── Exercise data

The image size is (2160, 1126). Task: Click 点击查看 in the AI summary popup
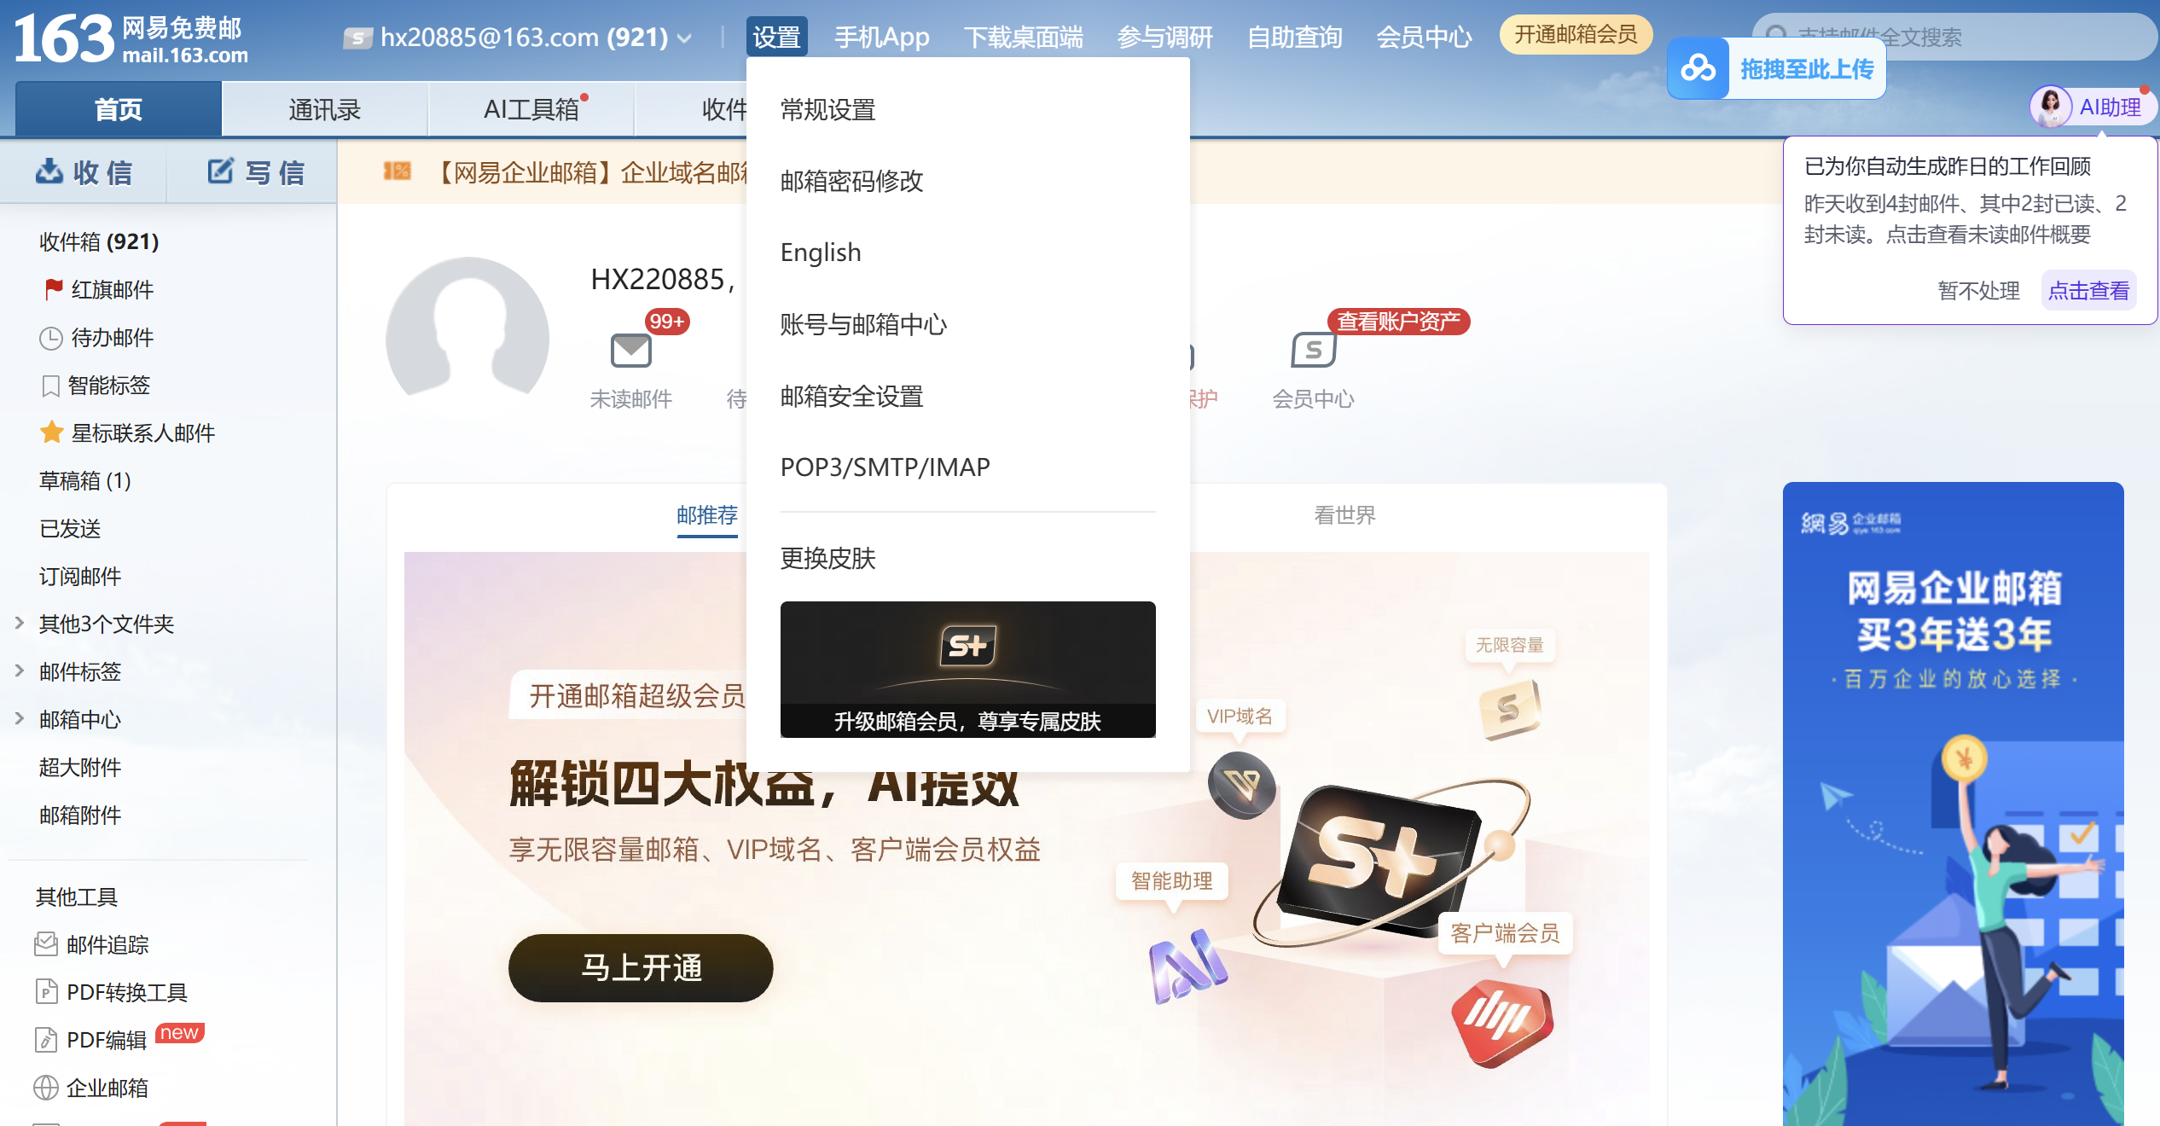(2088, 291)
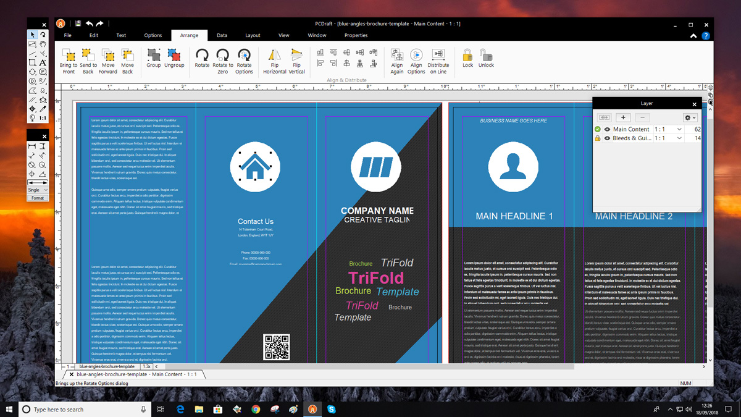Image resolution: width=741 pixels, height=417 pixels.
Task: Open the Main Content layer scale dropdown
Action: tap(679, 130)
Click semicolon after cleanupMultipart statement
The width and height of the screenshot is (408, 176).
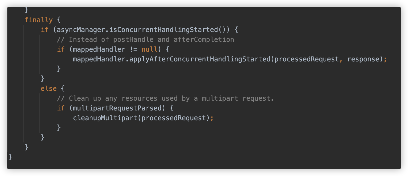coord(212,118)
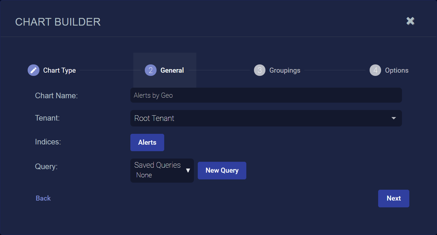The width and height of the screenshot is (437, 235).
Task: Focus the Chart Name text field
Action: [266, 95]
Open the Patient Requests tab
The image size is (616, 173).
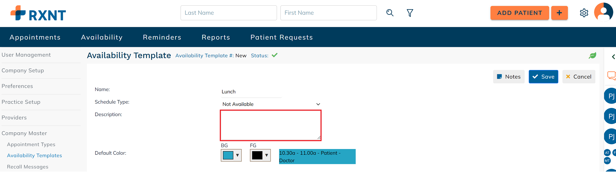(x=282, y=37)
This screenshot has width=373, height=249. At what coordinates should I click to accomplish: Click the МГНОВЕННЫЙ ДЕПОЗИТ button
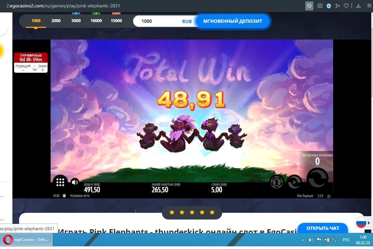click(x=233, y=21)
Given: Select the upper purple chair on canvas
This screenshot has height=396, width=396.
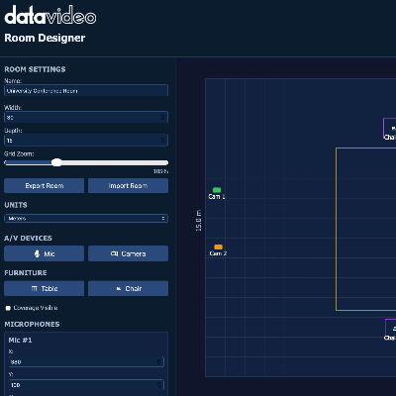Looking at the screenshot, I should click(390, 129).
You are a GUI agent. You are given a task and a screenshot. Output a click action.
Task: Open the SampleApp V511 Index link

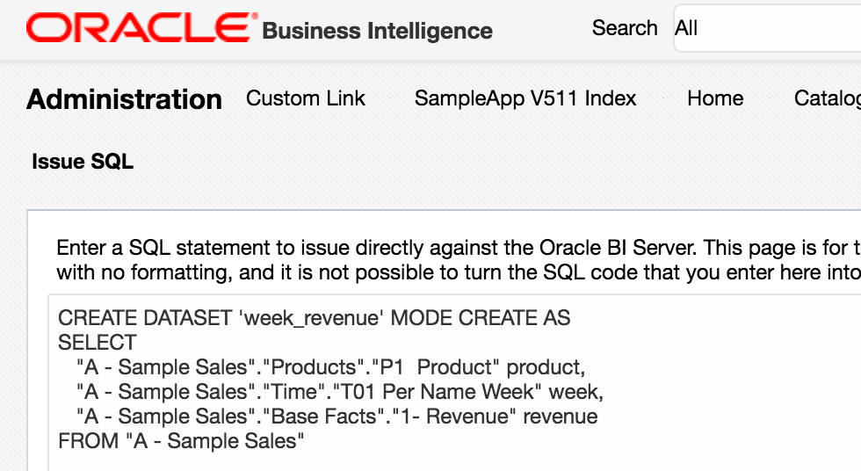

────

The pictures in the data should be omitted, and every remaining line set down exactly.

Finished task -
The image size is (2160, 1126). Task: Click 点击查看 in the AI summary popup
(2088, 291)
Image resolution: width=741 pixels, height=417 pixels.
Task: Open the Main Content layer scale dropdown
Action: tap(679, 130)
Click semicolon after cleanupMultipart statement
The width and height of the screenshot is (408, 176).
coord(212,118)
The width and height of the screenshot is (437, 235).
Task: Focus the Chart Name text field
Action: [266, 95]
Open the Patient Requests tab
The image size is (616, 173).
(x=282, y=37)
This screenshot has width=373, height=249. At what coordinates should I click to accomplish: Click the МГНОВЕННЫЙ ДЕПОЗИТ button
click(x=233, y=21)
Given: Select the upper purple chair on canvas
This screenshot has height=396, width=396.
Looking at the screenshot, I should click(390, 129).
You are a GUI agent. You are given a task and a screenshot. Output a click action.
Task: Open the SampleApp V511 Index link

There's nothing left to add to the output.